Turned out that the Campus had a no fly without expressed permission policy, in part because some yahoo football fan with a shiny new drone and no common sense decided to buzz the stadium and field while a home game was in play. Reckless endangerment arguments aside, colleges depend on revenues from sporting events which includes revenues from selling broadcast rights exclusively controlled by the university. Story goes that campus security followed the drone until it landed and then converged on the clueless operator.
So I can see, on one hand, why flying and filming at or near a highly populated event (like a national sporting league draft) would give LEOs tasked with event security cause for heartburn without fair warning. Factor in elements like ISIS/ISIL and their sympathizers who actively adapt consumer UAV's to deliver ED payloads, and getting a guest appearance from somebody's CT Unit comes as no surprise.

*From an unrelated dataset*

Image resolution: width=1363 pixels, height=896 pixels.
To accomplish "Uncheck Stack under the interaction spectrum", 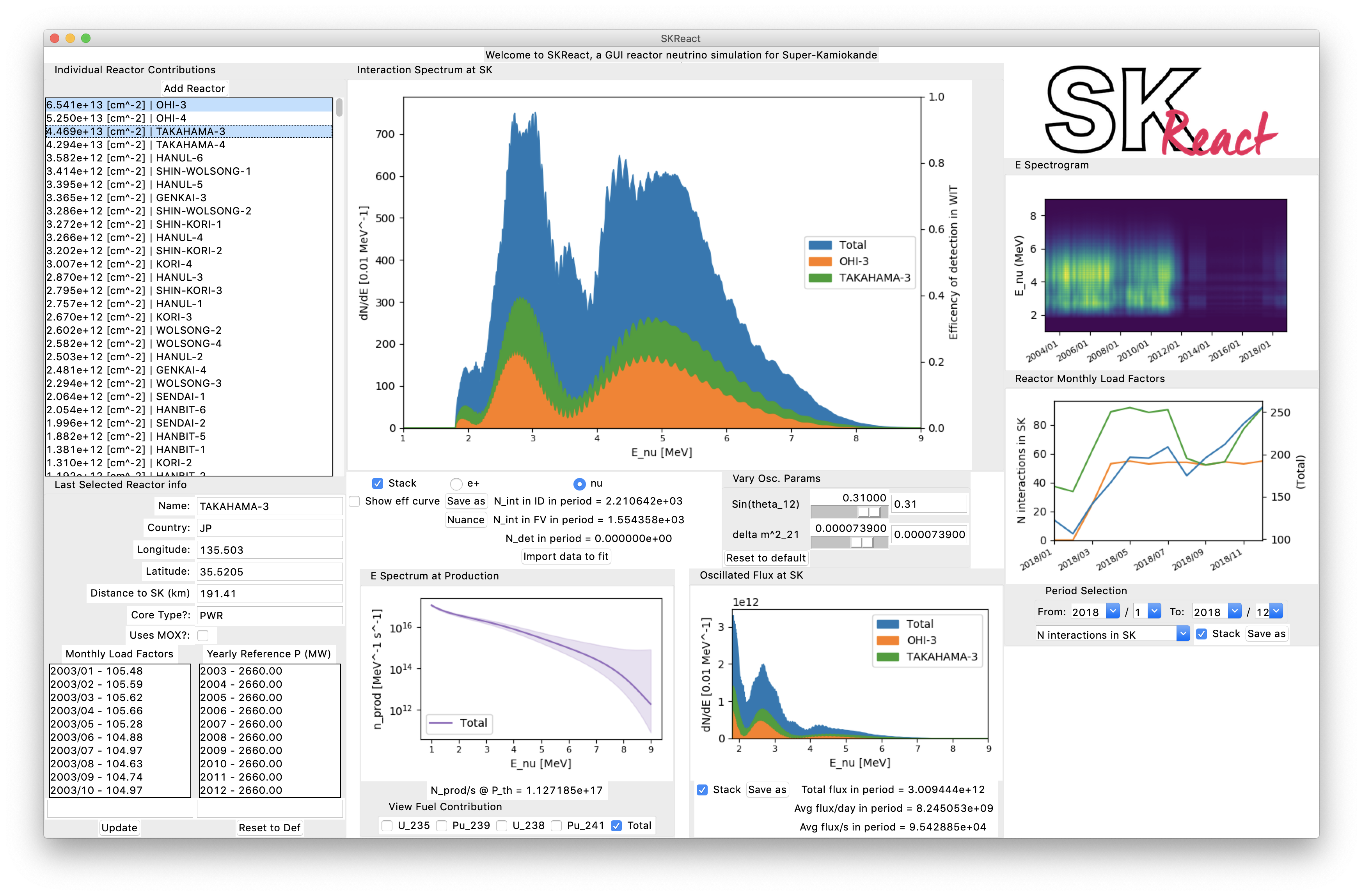I will point(377,483).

On the other hand, holding the filmmaker in custody for 14 hours (per the article) while someone in authority figured out how or whether to press charges (and for what) was just piss-poor contingency planning for the draft event. In the absence of permission, the filmmaker should have been released as soon as it was obvious that he posed no threat or told to fly elsewhere until after the event cleared.
We were cleared to fly and film but not before security and university management signed off, patrol and public relations were informed (all of which were professionally and expeditiously handled for us) and we could assure everyone that we were insured.
Moral of the story is football takes itself way too seriously.